= INSTRUCTIONS FOR THE TASK =
Pick every line out of the entries below that has the string "right", and copy it.

Collected data entries
━━━

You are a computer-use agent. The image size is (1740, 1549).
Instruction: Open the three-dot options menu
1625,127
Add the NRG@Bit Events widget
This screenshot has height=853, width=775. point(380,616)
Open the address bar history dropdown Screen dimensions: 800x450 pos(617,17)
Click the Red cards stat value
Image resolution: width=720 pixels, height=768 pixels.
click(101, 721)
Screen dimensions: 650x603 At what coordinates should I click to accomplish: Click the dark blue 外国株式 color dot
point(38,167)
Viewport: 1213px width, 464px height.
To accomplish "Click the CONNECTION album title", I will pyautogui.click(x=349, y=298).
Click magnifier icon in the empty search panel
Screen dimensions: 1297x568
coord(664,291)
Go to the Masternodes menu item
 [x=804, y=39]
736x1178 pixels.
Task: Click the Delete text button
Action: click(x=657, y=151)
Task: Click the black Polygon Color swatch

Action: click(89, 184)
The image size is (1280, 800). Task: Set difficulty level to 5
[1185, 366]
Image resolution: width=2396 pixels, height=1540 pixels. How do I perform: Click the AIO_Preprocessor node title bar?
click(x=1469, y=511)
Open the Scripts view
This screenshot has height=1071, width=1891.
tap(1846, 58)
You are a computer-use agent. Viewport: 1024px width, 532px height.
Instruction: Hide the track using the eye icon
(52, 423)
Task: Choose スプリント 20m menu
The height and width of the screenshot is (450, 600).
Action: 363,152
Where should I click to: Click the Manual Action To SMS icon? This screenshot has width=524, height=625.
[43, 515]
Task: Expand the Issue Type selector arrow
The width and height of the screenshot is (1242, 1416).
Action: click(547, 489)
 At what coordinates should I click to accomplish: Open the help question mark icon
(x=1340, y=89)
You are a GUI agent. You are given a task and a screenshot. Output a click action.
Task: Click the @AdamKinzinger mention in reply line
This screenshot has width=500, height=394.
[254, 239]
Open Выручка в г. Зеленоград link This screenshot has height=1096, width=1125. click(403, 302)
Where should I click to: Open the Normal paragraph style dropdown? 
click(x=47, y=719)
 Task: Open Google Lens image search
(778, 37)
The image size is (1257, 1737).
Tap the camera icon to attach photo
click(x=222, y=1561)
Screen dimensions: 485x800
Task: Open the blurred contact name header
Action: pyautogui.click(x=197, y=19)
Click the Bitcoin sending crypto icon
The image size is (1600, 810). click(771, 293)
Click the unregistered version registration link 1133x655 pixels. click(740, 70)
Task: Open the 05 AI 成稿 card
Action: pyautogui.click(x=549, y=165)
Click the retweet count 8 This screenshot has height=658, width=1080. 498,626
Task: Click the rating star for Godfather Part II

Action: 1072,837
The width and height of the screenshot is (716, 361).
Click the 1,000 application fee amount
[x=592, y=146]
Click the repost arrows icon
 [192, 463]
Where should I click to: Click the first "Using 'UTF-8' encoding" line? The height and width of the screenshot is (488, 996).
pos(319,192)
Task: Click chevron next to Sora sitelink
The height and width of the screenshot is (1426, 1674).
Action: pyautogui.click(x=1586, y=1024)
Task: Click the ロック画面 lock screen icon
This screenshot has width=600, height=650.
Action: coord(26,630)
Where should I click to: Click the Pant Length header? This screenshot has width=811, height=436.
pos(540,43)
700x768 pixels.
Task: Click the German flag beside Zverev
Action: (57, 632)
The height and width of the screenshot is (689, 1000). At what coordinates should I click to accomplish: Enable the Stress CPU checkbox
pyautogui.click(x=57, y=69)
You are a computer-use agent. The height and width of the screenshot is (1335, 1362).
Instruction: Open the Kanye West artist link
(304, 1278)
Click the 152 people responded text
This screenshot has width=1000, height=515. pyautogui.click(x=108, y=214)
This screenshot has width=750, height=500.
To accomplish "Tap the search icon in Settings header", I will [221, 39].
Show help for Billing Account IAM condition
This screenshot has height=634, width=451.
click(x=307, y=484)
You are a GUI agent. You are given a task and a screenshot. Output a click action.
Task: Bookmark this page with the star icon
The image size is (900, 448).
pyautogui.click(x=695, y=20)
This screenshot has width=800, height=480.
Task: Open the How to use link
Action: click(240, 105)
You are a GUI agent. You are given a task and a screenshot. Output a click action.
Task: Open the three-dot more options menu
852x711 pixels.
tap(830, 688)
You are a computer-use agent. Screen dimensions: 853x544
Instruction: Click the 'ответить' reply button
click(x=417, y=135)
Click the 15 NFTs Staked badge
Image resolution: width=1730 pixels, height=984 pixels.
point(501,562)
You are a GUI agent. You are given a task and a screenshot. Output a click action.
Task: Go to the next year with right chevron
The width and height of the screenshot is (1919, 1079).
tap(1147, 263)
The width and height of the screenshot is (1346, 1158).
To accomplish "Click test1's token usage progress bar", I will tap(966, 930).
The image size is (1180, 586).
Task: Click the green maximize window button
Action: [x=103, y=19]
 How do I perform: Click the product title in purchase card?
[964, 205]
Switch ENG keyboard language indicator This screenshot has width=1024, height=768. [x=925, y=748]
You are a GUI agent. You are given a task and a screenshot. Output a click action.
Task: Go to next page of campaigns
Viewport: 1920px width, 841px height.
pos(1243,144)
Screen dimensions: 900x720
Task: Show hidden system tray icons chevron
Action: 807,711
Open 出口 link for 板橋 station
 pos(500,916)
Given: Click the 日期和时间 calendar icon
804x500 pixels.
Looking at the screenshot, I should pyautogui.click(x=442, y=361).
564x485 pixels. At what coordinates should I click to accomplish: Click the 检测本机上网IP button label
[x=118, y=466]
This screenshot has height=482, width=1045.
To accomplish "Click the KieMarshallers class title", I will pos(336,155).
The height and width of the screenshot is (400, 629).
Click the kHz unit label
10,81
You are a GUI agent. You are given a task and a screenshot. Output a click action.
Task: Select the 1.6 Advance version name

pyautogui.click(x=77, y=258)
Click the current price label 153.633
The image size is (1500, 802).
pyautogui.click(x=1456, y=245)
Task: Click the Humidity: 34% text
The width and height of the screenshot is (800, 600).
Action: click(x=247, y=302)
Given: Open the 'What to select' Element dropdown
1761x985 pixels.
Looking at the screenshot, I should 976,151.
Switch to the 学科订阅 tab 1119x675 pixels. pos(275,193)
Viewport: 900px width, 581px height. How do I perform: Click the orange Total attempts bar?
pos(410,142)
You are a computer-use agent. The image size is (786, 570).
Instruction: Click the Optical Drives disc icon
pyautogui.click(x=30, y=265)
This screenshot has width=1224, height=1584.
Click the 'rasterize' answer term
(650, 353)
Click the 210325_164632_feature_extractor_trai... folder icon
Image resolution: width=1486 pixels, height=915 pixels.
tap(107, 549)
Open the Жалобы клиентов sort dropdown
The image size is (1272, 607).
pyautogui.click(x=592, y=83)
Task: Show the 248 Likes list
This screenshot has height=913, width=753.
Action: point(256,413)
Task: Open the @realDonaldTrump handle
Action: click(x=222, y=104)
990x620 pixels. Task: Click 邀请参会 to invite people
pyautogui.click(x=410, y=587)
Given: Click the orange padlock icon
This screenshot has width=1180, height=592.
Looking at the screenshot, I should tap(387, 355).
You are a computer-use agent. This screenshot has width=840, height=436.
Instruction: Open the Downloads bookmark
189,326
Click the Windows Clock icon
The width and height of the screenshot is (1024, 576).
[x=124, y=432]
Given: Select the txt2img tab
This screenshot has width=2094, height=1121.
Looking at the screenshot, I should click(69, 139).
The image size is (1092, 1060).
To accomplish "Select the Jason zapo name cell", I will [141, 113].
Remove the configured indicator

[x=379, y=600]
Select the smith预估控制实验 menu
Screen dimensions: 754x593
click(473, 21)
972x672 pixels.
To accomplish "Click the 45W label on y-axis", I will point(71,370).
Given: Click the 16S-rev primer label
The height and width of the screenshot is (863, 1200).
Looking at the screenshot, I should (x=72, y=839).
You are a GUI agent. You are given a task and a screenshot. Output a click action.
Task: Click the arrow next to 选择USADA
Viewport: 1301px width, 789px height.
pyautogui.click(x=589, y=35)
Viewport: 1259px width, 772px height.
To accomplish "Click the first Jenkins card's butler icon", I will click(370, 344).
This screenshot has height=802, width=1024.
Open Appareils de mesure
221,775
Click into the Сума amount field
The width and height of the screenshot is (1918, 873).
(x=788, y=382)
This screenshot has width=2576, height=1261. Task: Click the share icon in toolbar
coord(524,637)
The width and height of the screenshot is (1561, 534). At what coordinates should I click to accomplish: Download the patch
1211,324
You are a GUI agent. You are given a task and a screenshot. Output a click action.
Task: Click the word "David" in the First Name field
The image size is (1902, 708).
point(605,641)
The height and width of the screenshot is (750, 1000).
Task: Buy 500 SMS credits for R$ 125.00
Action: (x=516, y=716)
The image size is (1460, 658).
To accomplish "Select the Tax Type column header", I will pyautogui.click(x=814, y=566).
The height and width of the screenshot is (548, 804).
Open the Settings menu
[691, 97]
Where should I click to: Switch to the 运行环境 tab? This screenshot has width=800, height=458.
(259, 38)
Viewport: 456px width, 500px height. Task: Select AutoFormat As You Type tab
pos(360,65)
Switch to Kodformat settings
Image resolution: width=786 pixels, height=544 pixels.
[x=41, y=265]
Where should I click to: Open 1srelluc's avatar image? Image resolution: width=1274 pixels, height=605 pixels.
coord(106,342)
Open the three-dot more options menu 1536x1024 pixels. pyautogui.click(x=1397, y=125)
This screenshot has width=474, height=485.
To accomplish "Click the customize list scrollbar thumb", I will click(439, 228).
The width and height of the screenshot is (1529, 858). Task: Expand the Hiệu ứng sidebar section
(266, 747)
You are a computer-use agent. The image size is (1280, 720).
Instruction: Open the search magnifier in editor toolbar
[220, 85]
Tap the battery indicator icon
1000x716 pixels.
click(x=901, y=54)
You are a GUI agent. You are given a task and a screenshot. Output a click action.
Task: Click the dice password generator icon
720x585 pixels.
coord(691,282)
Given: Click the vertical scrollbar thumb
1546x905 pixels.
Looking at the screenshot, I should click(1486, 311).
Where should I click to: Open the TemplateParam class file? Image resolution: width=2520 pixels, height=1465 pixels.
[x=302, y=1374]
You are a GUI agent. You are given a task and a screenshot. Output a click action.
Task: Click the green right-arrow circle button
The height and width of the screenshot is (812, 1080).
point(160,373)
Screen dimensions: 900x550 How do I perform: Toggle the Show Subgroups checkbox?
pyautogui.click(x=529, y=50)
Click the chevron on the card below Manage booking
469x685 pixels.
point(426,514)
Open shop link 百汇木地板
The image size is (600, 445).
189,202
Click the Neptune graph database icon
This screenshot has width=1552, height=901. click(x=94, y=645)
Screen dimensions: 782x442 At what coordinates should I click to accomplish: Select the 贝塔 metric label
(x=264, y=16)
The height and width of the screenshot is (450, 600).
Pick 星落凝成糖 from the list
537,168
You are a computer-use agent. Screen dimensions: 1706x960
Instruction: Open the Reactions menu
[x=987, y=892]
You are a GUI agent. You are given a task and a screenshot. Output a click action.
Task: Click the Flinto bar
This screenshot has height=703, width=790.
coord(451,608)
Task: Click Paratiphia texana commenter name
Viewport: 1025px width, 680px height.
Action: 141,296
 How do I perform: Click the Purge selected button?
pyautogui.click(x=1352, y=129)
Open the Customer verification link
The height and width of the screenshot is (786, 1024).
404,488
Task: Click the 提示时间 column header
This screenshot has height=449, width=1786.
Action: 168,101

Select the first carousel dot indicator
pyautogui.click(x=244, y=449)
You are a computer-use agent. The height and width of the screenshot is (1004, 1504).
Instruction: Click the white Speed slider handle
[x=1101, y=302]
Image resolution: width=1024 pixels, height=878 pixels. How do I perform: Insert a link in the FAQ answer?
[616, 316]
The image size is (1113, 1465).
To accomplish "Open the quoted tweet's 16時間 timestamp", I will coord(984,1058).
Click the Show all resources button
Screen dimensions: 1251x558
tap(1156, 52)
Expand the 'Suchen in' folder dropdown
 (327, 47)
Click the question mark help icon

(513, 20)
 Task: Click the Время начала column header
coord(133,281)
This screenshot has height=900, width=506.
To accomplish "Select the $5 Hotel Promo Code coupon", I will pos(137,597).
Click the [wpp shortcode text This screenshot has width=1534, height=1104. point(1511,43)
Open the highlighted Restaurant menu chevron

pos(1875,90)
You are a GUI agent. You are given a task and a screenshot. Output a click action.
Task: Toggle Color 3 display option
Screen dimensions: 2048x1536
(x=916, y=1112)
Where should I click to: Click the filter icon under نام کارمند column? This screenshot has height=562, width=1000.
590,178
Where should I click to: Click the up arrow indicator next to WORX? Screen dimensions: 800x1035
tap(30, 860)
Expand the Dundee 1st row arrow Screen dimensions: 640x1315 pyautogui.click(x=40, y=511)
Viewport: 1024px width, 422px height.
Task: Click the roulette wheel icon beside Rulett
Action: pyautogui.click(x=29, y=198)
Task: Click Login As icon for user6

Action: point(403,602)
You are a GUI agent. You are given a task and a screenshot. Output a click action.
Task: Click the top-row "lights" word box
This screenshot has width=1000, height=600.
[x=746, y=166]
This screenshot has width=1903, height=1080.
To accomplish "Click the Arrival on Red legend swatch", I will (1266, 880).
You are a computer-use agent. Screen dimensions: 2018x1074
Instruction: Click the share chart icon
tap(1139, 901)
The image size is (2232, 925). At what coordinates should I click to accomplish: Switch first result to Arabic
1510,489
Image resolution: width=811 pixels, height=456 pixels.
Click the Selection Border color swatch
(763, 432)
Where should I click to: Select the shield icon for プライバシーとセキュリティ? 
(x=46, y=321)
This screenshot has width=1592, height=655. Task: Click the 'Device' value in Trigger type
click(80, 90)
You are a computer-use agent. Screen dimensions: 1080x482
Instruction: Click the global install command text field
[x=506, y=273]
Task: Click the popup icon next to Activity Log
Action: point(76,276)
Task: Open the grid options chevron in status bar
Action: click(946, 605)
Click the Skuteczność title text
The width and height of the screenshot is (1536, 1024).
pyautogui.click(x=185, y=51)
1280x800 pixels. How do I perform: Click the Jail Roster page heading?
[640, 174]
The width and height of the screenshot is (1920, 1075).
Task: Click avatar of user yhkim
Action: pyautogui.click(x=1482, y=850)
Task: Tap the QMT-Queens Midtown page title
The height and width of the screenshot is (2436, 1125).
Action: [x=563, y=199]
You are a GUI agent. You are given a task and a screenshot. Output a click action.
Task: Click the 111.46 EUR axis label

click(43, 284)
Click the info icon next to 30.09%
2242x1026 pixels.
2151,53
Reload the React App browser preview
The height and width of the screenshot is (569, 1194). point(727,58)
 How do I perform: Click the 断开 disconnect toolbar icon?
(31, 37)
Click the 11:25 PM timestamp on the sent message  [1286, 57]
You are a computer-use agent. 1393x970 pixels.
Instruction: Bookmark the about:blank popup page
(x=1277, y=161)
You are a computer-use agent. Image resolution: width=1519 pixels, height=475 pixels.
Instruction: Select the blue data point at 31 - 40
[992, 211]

━━━

= RESULT OF THE TASK =
Task: Go to the next year with right chevron
Task: Click the green right-arrow circle button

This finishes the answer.